Thanks for this--I had tried this solution already, and it's not giving me what I want. For example, even though it's bringing the date column in as a character variable, it's still just in the form of days since such and such date but as a string instead of a numerical variable. 

Tom
Super User Tom
Super User

@robeldritch wrote:

Hi Ksharp,

 

Thanks for this--I had tried this solution already, and it's not giving me what I want. For example, even though it's bringing the date column in as a character variable, it's still just in the form of days since such and such date but as a string instead of a numerical variable. 


This is the behavior that is causing the issue for you.  When SAS decides that a date (or datetime they are really the same in Excel since time of day is just stored as a fraction of day) value needs to be converted into a character variable it does not apply the Excel formatting to it.  Instead it just converts the underlying number (the value that is actually stored in the cell) into a character string.  The same thing happens with other EXCEL display formats.  For example currency displays.

Written problem: Can you continue the forum post about SAS turning Excel date values into character strings, starting right after its final sentence?

Dataset content:
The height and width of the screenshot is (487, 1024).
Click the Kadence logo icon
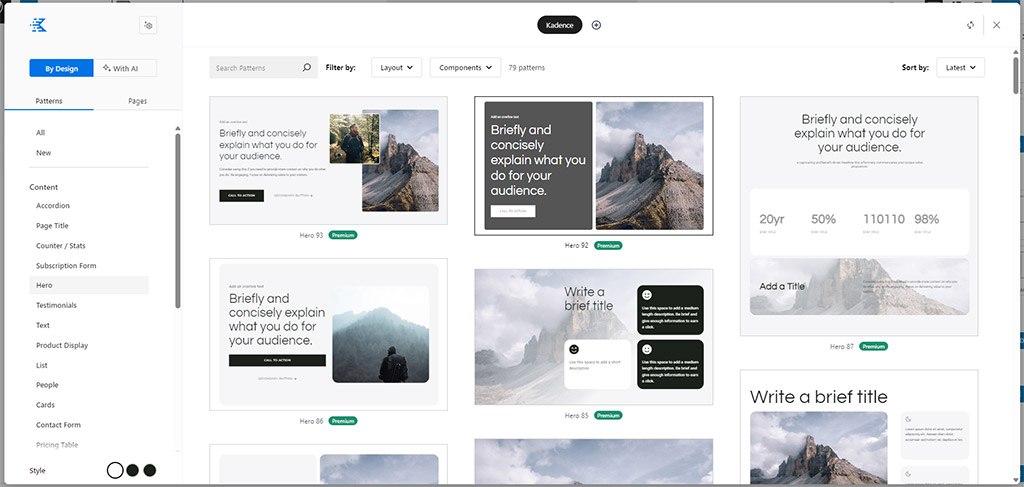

Result of this exercise:
 

Take this sheet:

Tom_0-1716055315063.png

If I use PROC IMPORT to read that then because the last row has character strings in every column all three variables will be character.

Tom_1-1716055370973.png

 

Your example of using DDE is one way to have SAS control EXCEL to do what you want.  But DDE is a deprecated technology and can by hijacked by random other processes on your PC making it not a reliable choice.

 

But for DDE to work you have to be running EXCEL locally anyway so you could instead use Visual Basic or Powershell commands instead to convert the sheets in the XLSX workbooks into CSV (or other text) files that could then be read by SAS as all character variables very easily. 

Tom
Super User Tom
Super User

If you know what display format you want applied to the values then just add a step to do that.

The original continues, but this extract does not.